Extrapolated Plug-and-Play Three-Operator Splitting Methods for Nonconvex Optimization with Applications to Image Restoration
Zhongming Wu, Chaoyan Huang, Tieyong Zeng
TL;DR
This work develops an extrapolated three-operator Davis–Yin splitting framework for nonconvex optimization and extends it to Plug-and-Play denoiser settings, providing theoretical convergence guarantees under Kurdyka–Łojasiewicz conditions. The authors unify extrapolated forward–backward and Douglas–Rachford schemes within a single DYS-based approach and introduce gradient-step denoisers that act as proximal mappings of nonconvex functionals, yielding two extrapolated PnP-DYS methods with provable convergence.

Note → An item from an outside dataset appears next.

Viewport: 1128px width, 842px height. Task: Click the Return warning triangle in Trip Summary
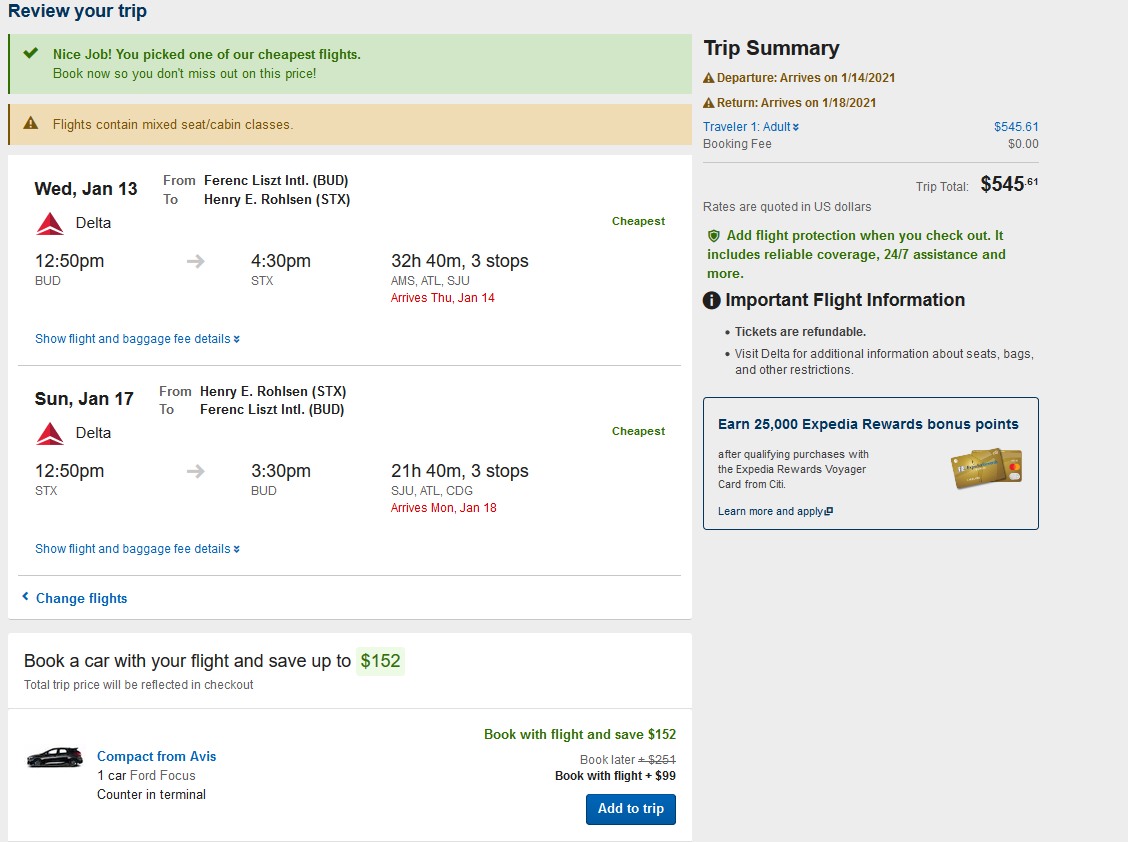709,102
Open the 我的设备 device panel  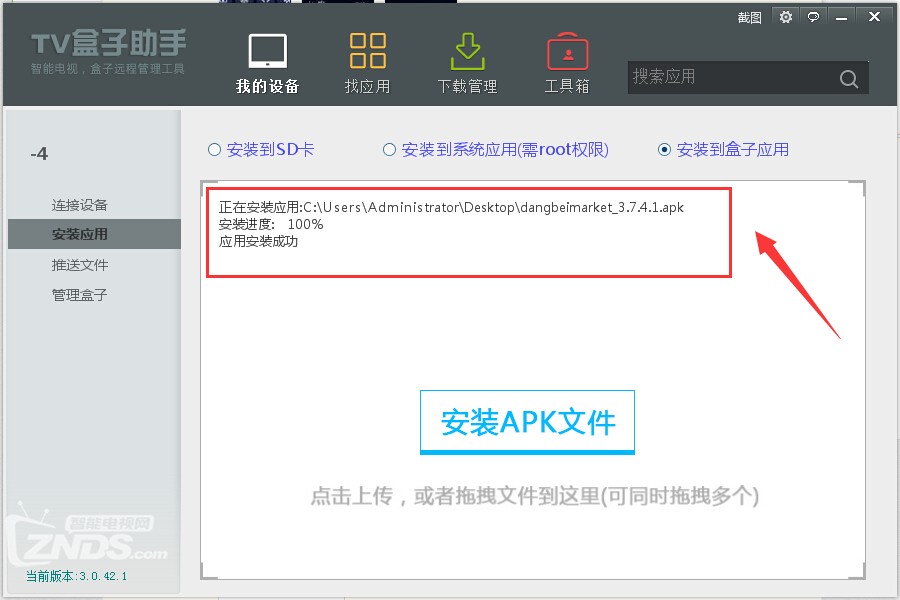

They establish descent properties, sublinear convergence, and KL-based global convergence for both smooth and nonsmooth variants, and substantiate the methods with extensive image deblurring and super-resolution experiments showing accelerated convergence and strong restoration quality. The practical impact lies in delivering convergent, acceleration-enabled PnP optimization tools that leverage learned denoisers for high-quality image restoration tasks while providing rigorous guarantees. The combination of a solid nonconvex analysis framework with state-of-the-art denoisers demonstrates both theoretical and empirical viability of extrapolated PnP-DYS in large-scale imaging problems.
Abstract
This paper investigates the convergence properties and applications of the three-operator splitting method, also known as Davis-Yin splitting (DYS) method, integrated with extrapolation and Plug-and-Play (PnP) denoiser within a nonconvex framework. We first propose an extrapolated DYS method to effectively solve a class of structural nonconvex optimization problems that involve minimizing the sum of three possible nonconvex functions. Our approach provides an algorithmic framework that encompasses both extrapolated forward-backward splitting and extrapolated Douglas-Rachford splitting methods. To establish the convergence of the proposed method, we rigorously analyze its behavior based on the Kurdyka-Łojasiewicz property, subject to some tight parameter conditions. Moreover, we introduce two extrapolated PnP-DYS methods with convergence guarantee, where the traditional regularization prior is replaced by a gradient step-based denoiser. This denoiser is designed using a differentiable neural network and can be reformulated as the proximal operator of a specific nonconvex functional. We conduct extensive experiments on image deblurring and image super-resolution problems, where our results showcase the advantage of the extrapolation strategy and the superior performance of the learning-based model that incorporates the PnP denoiser in terms of achieving high-quality recovery images.